My parents would be the first to admit that they are not musicians, although they are very appreciative and extremely supportive.  It was my grandparents who first noticed that I could pick out a tune on the piano at a young age, and I began piano lessons when I was just six years old.  I sang as a chorister and soon developed an enthusiasm for the organ as a result of that.  Although I enjoyed playing the piano (and even the flute for a while), I always knew that I wanted to be an organist and I suppose I consider myself very fortunate to be pursuing the career I dreamt of when I was just a boy.

How do you juggle your many avatars: your own career as organist on the concert platform; in the recording studio for CDs and film soundtracks; as composer, writing and arranging music for TV and radio; and as Director of music at Jesus College Cambridge since 2009?

I enjoy the versatility of being involved in many different forms of music-making.  My work with the choirs at Jesus College takes up the majority of my time and is, thankfully, one of the most enjoyable aspects of my music-making, but I use time away from Cambridge to give organ recitals, to play harpsichord and organ continuo with early music ensembles, to record, to work with musicians in non-classical genres and to direct choirs in the UK and abroad.  I always return from working with other musicians, whether amateur or professional, having learnt something that I can use with the choirs at Jesus College and so being a Jack-of-all-trades hopefully makes me better at what I do!  I also greatly enjoy teaching at the College where I have a number of academic responsibilities.

We in Goa had several pipe organs in our magnificent churches in the past, but they fell out of use due to disrepair, and now the tradition has vanished.
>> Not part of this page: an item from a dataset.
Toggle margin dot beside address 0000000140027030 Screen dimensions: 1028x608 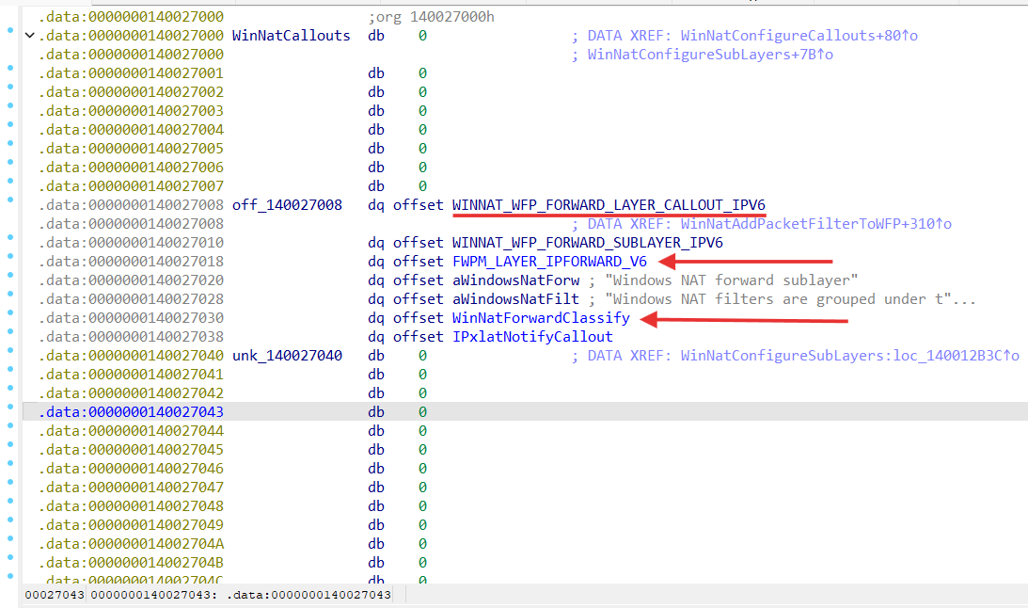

Any suggestions on how to resurrect this tradition? It is expensive to repair or reinstall the instruments, and one would simultaneously have to teach a new generation how to play on them, when such teaching doesn’t exist here anymore.  

A neurologist once told me that playing the organ is an activity which engages more parts of the brain than any other he could think of.  The organist must manage both his hands and both his feet, read the music, select stops, listen to the sounds he is making and, when accompanying a choir, watch the conductor.  It’s quite a complicated business and so the key thing for keen young organists is to ensure that they have a very sound piano technique.  There’s little point in trying to introduce the feet into the equation until you have mastered playing with both hands.  Therefore, any community looking to encourage young organists must first encourage young pianists who can graduate to playing the organ once they have learnt how to play the piano to a high standard.  Of course, the principal appeal of organs to young people is the opportunity to make lots of noise.  One of the reasons that there are more male organists than female is that boys are naturally attracted by large machines and an organ is a mechanical and musical wonder to a small child.  It’s important to preserve good organs, not only to beautify the liturgy of great ecclesiastical buildings, but also to draw in young musicians who will be attracted by the opportunity to play on fine instruments.  In the UK, a good deal of refurbishment of organs is now funded by private benefactors.  To pay for the restoration or construction of an organ is a gift which repays the donor in many ways.  Organs are often beautiful to behold and fine monuments in themselves, but the sound of a great organ filling a beautiful building lifts the soul, and those who are able to afford to assist the church in this way, will get great pleasure from knowing the effect that their gift has had on all who hear it.

The collaboration project in Mumbai between the Jesus College choir and the music charity Songbound sounds truly inspirational! Is this a first for your choir? Tell us more. How did it get started?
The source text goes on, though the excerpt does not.